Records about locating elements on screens
────────────────────

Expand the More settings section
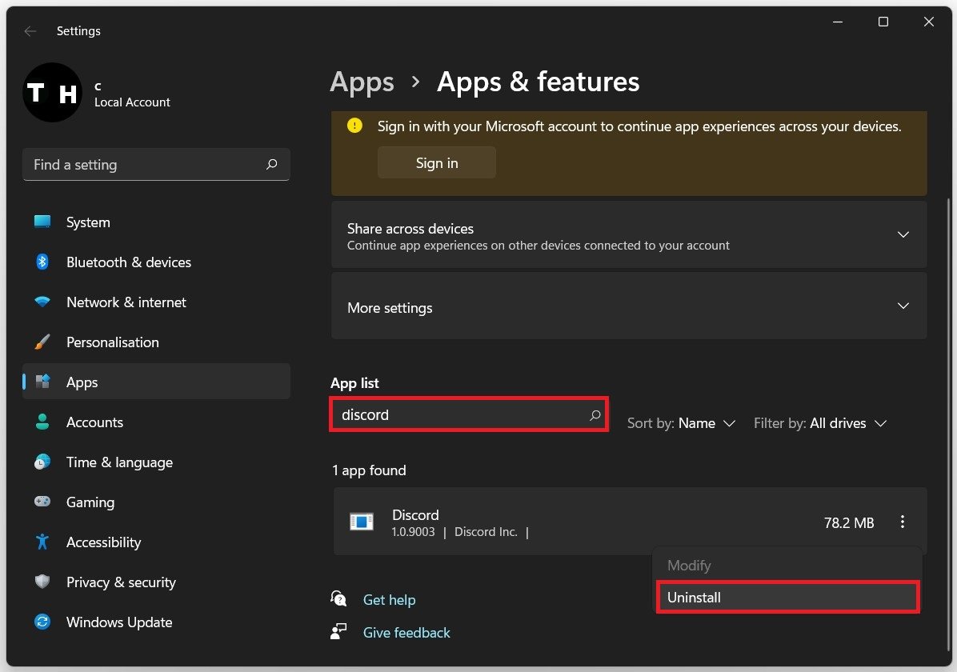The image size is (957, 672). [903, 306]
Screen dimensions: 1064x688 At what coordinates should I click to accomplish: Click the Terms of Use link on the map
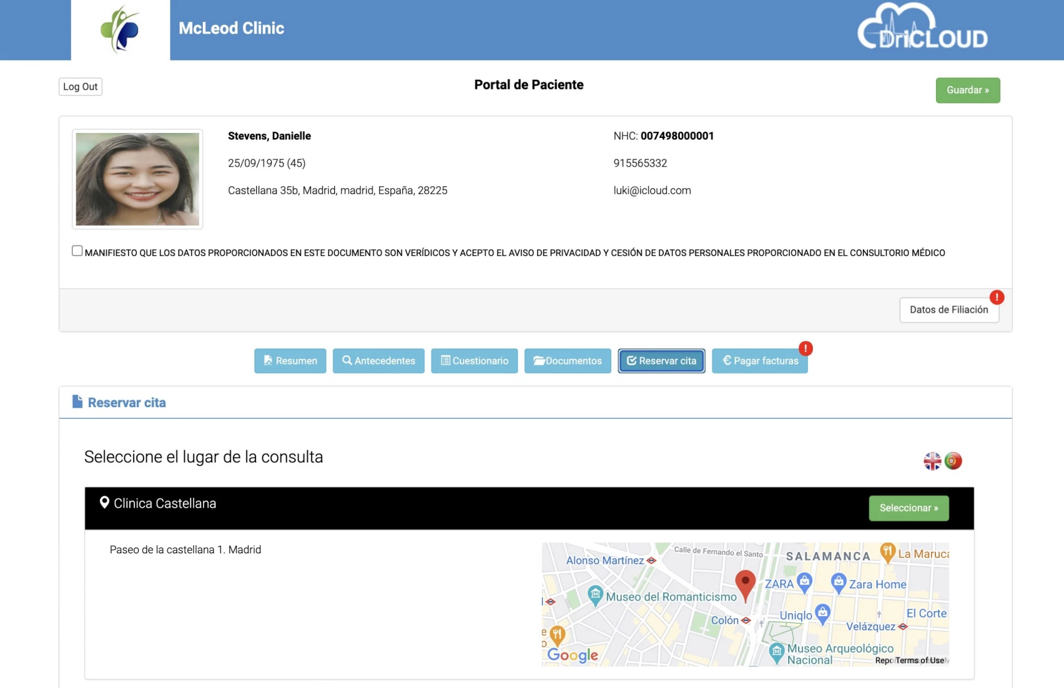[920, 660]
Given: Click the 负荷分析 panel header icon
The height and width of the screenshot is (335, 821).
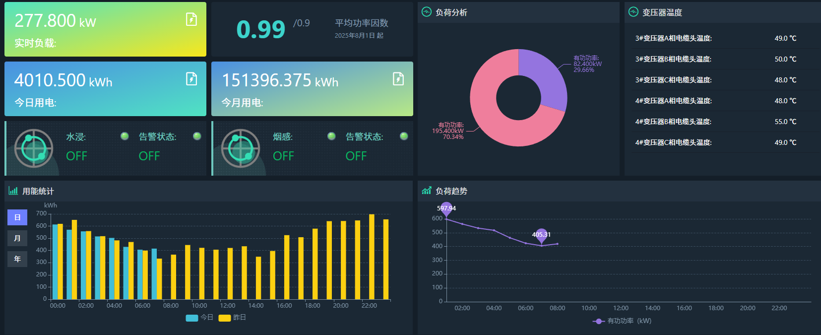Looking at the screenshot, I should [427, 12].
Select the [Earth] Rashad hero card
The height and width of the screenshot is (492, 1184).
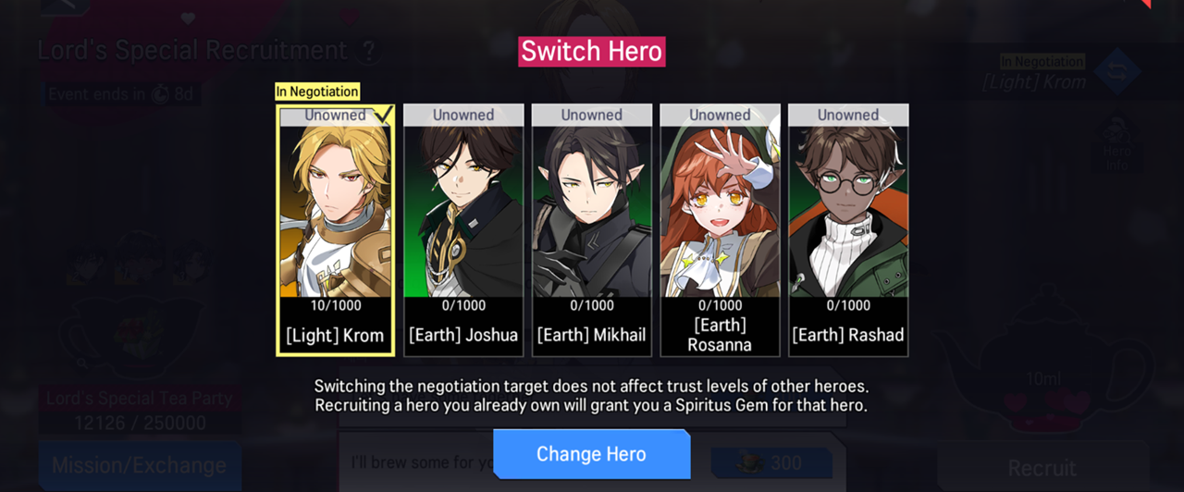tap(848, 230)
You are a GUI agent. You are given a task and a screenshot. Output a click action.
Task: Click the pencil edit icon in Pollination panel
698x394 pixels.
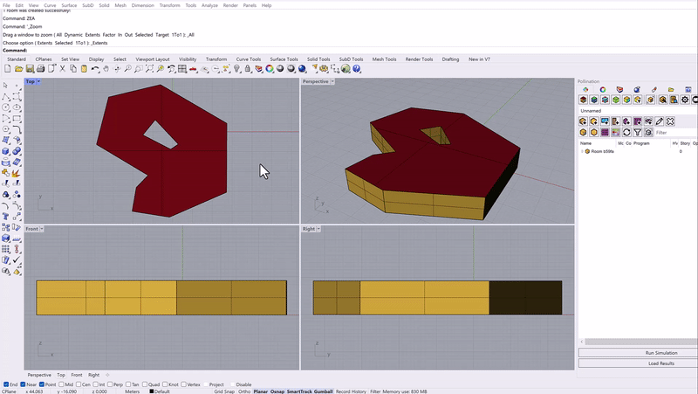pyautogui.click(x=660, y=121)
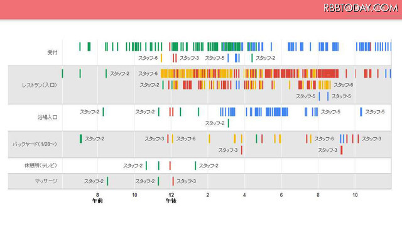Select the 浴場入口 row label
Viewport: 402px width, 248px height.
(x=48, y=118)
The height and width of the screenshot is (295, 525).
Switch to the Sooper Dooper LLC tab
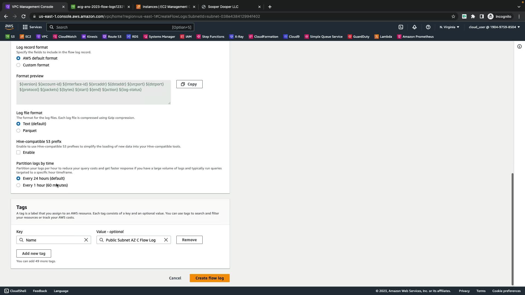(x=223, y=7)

────────────────────

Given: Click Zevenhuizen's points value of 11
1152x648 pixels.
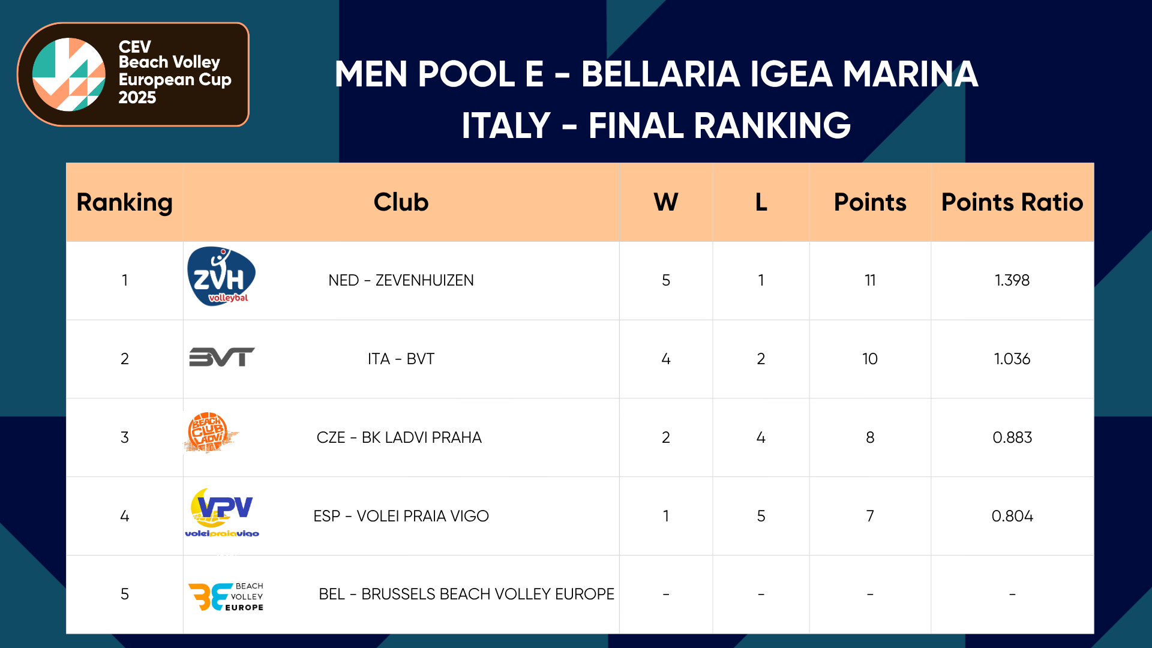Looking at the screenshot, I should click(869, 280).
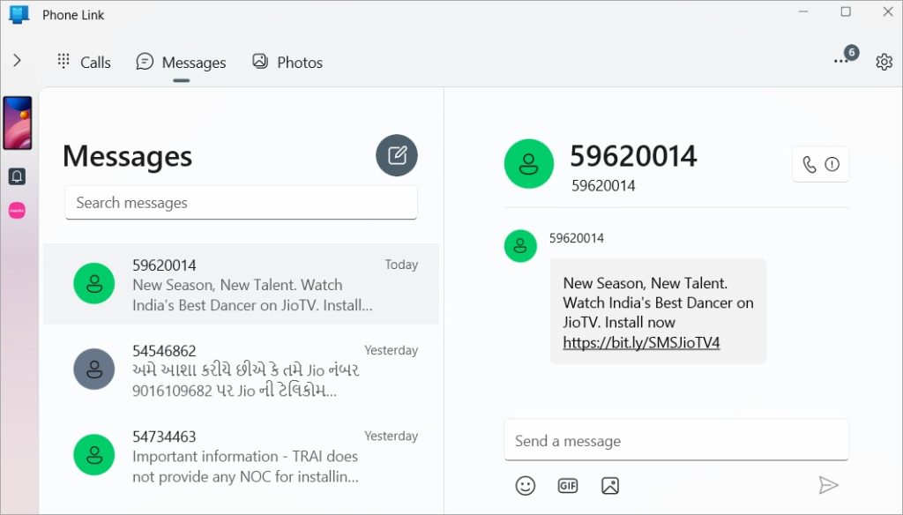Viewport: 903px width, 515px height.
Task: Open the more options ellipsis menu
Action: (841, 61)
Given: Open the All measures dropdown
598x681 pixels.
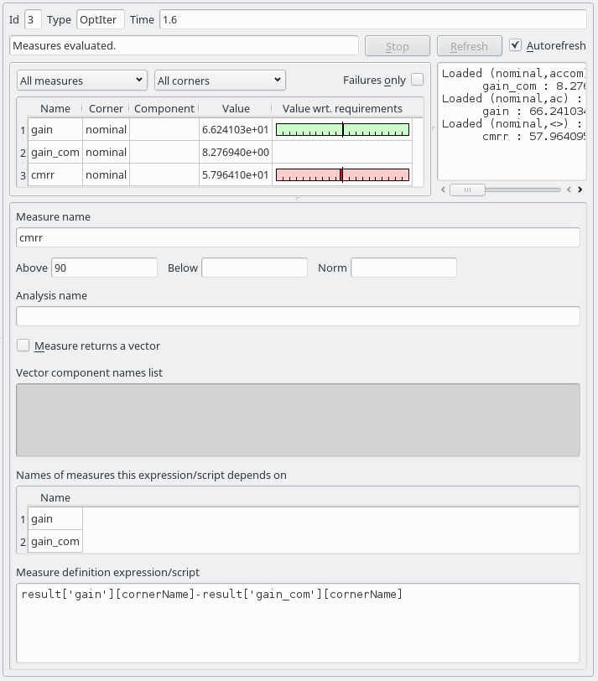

────────────────────

-- DESCRIPTION OF THE TASK --
Please copy out, word for word, the lines that open with the one containing "The height and width of the screenshot is (295, 525)." and close with the one containing "(x=223, y=7)", both included, leaving out the pictures.

-- REPLY TO THE EXERCISE --
The height and width of the screenshot is (295, 525).
Switch to the Sooper Dooper LLC tab
(x=223, y=7)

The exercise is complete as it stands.